Chemical recycling ‘could handle’ 22m tonnes of tricky plastic in 2040

Chemical recycling could dramatically reduce the amount of tricky waste ending up in the ocean and other inappropriate locations in the future, a report has claimed.

The Ocean Recovery Alliance study found that the nascent process could handle 70 per cent of hard-to-recycle discarded plastic from packaging and textiles that would otherwise be mismanaged in 2040.

The report, Towards Circular Plastics, forecast that 75m tonnes of such tricky material was likely to arise that year.

It said 31m tonnes of this could be mismanaged unless chemical recycling could be harnessed. Non-governmental organisation Ocean Recovery Alliance found that 22m tonnes could be handled by the process in “an ideal scenario”.

This assumed that appropriate collection and sorting infrastructure was in place in 15 years’ time, and that mechanical recycling was used for easy-to-recycle plastic.

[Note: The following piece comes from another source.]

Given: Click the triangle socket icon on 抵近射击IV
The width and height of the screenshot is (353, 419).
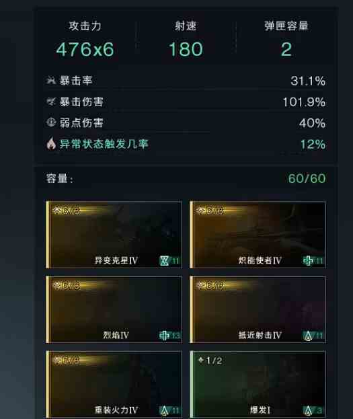Looking at the screenshot, I should pos(308,336).
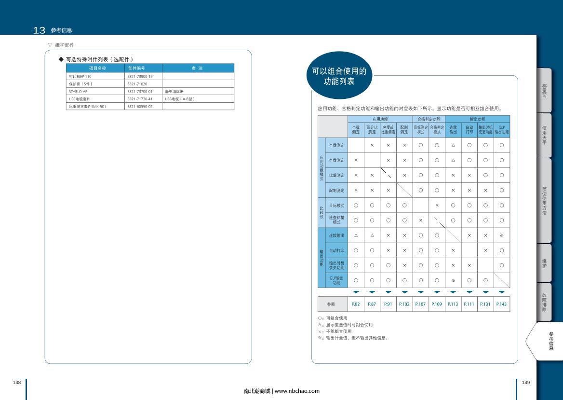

It also relied upon “future technology developments” to improve chemical recycling’s ability to deal with impurities, and did not consider the economic viability of the process “or other limitations”.

Plastics Europe last year insisted a rollout of chemical recycling was “essential” to meet targets for reuse of material in new items.

But The Bureau of International Recycling subsequently warned that the technology needed careful consideration and “well-informed, market-based policies” to ensure it did not push out traditional methods.